+++ MATERIAL FOR THE TASK

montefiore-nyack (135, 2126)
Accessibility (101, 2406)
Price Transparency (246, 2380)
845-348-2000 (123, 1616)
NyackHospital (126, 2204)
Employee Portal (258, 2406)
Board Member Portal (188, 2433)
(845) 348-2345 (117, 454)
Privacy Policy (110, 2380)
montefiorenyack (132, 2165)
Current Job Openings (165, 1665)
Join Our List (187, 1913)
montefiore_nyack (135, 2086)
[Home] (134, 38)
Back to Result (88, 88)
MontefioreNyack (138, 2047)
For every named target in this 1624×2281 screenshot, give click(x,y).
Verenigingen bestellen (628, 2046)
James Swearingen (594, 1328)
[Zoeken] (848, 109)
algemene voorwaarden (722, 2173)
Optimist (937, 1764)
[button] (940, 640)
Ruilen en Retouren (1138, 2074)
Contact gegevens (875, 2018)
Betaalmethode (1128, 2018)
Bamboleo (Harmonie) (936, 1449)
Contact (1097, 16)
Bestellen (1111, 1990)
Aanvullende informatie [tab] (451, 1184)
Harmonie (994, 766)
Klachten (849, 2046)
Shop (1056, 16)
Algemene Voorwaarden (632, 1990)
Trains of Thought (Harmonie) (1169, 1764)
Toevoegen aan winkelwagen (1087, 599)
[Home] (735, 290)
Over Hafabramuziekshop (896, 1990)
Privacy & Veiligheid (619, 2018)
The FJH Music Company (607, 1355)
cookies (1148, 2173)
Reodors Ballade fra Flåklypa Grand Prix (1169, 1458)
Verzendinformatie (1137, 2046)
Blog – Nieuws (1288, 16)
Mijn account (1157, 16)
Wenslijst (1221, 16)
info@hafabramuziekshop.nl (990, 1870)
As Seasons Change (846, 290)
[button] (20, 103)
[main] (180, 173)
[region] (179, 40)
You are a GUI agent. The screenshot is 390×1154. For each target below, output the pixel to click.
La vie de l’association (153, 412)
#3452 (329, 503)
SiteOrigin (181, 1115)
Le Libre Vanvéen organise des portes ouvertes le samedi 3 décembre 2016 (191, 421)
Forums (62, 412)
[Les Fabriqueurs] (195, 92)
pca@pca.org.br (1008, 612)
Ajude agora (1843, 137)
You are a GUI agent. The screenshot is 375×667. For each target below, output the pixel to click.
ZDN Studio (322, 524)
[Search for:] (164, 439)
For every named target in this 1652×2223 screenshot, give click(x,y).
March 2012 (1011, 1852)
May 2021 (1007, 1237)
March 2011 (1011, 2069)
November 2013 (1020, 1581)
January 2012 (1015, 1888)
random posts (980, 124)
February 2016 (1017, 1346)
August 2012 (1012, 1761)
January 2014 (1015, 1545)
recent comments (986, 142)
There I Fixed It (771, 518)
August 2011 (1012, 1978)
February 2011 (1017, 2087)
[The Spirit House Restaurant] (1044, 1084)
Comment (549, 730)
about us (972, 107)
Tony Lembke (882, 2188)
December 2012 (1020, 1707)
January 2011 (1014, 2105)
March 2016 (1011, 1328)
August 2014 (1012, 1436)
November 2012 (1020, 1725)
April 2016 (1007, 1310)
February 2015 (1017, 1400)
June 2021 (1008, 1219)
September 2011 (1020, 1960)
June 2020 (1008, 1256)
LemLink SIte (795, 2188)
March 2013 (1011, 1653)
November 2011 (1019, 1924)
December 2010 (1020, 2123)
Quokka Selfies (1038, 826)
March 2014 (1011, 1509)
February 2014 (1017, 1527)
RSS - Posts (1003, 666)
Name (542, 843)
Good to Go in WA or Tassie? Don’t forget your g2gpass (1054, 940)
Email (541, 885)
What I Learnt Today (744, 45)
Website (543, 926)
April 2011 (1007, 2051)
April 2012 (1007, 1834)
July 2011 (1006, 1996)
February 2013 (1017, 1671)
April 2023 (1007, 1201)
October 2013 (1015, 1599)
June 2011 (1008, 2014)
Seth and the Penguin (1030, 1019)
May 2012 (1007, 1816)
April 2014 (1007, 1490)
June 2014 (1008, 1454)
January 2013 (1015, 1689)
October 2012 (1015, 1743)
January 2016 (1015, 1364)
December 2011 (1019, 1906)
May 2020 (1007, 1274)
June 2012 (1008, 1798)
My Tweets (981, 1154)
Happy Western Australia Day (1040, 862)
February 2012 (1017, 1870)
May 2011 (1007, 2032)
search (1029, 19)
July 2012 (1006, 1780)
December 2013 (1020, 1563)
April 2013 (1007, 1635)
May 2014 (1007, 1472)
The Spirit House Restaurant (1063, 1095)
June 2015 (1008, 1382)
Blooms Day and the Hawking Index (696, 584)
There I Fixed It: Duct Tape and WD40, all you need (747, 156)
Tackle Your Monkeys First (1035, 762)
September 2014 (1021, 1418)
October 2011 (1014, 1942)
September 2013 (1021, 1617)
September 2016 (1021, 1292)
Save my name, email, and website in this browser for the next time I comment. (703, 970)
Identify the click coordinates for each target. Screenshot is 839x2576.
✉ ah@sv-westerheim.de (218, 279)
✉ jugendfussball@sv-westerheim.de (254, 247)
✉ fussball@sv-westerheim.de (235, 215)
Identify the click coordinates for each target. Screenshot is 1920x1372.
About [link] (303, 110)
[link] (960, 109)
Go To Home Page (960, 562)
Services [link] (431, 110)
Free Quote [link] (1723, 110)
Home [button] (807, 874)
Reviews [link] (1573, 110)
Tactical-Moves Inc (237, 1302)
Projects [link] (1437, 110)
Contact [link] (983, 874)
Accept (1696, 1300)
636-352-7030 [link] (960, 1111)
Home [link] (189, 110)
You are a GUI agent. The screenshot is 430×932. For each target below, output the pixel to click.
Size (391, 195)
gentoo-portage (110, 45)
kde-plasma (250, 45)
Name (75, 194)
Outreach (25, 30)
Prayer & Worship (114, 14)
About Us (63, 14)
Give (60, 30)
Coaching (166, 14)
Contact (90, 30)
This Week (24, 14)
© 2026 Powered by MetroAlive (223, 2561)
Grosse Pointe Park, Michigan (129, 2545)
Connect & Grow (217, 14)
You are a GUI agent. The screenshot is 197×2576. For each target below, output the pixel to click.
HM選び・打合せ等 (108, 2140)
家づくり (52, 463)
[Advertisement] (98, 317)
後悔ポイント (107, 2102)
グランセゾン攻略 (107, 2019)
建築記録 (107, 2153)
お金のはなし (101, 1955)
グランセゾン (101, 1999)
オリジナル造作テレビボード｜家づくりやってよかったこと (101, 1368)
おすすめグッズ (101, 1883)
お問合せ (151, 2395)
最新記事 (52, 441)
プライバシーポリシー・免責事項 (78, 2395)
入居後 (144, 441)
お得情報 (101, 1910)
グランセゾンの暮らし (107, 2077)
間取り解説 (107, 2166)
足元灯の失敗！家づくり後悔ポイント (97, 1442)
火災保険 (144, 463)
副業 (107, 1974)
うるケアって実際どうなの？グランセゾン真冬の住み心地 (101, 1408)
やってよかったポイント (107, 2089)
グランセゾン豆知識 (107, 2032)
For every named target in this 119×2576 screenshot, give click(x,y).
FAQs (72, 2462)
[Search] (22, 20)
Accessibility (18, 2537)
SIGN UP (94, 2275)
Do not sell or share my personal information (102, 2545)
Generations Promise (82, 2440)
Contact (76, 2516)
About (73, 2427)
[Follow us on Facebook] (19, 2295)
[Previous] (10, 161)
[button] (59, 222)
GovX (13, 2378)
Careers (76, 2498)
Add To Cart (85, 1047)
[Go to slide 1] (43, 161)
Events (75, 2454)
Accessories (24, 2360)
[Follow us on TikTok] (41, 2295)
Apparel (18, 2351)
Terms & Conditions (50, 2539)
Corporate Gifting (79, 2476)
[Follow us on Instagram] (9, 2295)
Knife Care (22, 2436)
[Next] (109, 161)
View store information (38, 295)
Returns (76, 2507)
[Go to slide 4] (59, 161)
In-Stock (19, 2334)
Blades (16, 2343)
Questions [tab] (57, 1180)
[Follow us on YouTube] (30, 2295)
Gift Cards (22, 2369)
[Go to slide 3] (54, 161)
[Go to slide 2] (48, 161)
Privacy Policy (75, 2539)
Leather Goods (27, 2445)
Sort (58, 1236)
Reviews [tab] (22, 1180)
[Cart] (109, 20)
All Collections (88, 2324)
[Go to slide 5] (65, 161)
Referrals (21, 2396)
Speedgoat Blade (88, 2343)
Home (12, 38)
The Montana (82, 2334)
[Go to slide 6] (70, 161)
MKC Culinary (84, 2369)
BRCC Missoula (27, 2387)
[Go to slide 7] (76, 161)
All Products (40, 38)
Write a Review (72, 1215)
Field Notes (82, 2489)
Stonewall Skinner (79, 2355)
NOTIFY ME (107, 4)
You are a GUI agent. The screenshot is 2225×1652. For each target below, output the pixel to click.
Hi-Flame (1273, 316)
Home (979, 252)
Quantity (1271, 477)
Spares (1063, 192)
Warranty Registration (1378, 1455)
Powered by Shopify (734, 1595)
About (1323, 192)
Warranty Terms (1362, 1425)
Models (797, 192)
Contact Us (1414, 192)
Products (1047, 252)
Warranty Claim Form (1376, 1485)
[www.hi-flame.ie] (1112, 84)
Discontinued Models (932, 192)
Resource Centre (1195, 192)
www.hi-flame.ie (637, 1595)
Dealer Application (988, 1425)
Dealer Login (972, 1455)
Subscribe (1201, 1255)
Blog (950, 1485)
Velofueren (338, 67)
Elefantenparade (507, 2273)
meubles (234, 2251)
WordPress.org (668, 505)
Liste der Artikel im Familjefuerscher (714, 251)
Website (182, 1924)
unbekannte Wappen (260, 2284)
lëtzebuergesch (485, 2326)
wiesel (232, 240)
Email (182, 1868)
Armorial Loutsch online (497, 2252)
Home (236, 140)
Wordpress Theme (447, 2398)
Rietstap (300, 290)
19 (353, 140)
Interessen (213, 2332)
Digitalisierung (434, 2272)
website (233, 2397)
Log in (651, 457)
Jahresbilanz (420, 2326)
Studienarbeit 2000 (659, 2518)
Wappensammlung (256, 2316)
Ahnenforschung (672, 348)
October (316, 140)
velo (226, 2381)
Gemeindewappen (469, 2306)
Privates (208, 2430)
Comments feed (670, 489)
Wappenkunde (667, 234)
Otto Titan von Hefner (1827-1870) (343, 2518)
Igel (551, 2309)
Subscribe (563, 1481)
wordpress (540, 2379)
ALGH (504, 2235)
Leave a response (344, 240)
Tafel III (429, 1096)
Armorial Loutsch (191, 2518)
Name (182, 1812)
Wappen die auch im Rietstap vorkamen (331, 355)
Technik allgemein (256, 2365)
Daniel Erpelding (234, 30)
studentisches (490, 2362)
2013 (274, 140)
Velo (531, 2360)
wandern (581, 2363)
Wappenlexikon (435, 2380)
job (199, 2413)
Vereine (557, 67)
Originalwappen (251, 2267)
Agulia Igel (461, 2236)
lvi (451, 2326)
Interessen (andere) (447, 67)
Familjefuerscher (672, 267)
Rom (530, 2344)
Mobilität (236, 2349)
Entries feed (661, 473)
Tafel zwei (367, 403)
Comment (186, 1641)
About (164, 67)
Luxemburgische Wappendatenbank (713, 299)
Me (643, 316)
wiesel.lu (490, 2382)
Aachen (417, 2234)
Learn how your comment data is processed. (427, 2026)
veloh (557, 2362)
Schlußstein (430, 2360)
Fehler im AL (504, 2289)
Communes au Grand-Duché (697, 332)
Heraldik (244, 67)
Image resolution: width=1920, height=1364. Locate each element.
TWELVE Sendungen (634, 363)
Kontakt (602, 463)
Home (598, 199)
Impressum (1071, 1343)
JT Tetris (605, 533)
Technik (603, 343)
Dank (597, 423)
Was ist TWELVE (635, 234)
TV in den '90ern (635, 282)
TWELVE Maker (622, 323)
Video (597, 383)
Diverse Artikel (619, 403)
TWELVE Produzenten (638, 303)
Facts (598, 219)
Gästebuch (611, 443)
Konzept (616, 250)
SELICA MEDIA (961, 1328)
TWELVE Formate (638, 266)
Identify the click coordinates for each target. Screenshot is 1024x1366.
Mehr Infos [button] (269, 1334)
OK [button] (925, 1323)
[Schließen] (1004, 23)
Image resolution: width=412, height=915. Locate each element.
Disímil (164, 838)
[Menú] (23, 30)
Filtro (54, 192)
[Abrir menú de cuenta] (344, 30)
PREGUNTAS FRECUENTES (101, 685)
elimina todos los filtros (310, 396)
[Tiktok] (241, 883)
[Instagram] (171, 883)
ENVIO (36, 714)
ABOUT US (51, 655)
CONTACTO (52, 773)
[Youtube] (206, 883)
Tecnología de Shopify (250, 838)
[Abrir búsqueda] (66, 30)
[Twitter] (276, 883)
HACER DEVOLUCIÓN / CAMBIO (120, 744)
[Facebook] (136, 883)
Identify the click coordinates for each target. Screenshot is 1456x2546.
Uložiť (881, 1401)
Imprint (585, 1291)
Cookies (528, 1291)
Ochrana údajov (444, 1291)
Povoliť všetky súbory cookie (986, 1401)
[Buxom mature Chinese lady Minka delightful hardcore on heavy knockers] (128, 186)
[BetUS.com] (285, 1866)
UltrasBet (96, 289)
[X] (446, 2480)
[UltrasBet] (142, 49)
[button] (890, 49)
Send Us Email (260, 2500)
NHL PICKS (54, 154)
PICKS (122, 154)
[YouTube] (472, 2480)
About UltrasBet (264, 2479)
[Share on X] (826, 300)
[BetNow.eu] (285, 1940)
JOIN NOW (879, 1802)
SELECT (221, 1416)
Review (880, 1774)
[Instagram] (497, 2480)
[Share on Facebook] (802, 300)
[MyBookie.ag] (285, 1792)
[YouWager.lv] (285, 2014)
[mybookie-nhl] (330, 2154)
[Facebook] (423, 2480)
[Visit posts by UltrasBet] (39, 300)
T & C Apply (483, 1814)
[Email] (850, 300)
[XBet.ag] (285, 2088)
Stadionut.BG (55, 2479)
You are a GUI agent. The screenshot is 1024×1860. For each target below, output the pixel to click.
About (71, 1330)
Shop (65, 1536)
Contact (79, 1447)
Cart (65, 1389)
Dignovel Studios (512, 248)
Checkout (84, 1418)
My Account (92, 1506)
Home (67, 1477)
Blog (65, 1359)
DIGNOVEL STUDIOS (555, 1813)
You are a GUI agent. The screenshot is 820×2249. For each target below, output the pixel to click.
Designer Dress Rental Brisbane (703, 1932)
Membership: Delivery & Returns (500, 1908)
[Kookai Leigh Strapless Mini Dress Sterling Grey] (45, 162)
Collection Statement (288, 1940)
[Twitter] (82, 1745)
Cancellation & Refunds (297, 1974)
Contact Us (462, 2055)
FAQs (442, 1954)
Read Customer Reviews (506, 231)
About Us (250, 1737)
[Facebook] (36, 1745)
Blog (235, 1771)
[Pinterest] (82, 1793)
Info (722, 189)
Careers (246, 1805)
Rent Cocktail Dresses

++++++

From the records above, give again exactly the lines running from the line with "2013 (274, 140)" to the line with "TWELVE Formate (638, 266)", inclusive.

2013 (274, 140)
Velo (531, 2360)
wandern (581, 2363)
Wappenlexikon (435, 2380)
job (199, 2413)
Vereine (557, 67)
Originalwappen (251, 2267)
Agulia Igel (461, 2236)
lvi (451, 2326)
Interessen (andere) (447, 67)
Familjefuerscher (672, 267)
Rom (530, 2344)
Mobilität (236, 2349)
Entries feed (661, 473)
Tafel zwei (367, 403)
Comment (186, 1641)
About (164, 67)
Luxemburgische Wappendatenbank (713, 299)
Me (643, 316)
wiesel.lu (490, 2382)
Aachen (417, 2234)
Learn how your comment data is processed. (427, 2026)
veloh (557, 2362)
Schlußstein (430, 2360)
Fehler im AL (504, 2289)
Communes au Grand-Duché (697, 332)
Heraldik (244, 67)
Image resolution: width=1920, height=1364. Locate each element.
TWELVE Sendungen (634, 363)
Kontakt (602, 463)
Home (598, 199)
Impressum (1071, 1343)
JT Tetris (605, 533)
Technik (603, 343)
Dank (597, 423)
Was ist TWELVE (635, 234)
TV in den '90ern (635, 282)
TWELVE Maker (622, 323)
Video (597, 383)
Diverse Artikel (619, 403)
TWELVE Produzenten (638, 303)
Facts (598, 219)
Gästebuch (611, 443)
Konzept (616, 250)
SELICA MEDIA (961, 1328)
TWELVE Formate (638, 266)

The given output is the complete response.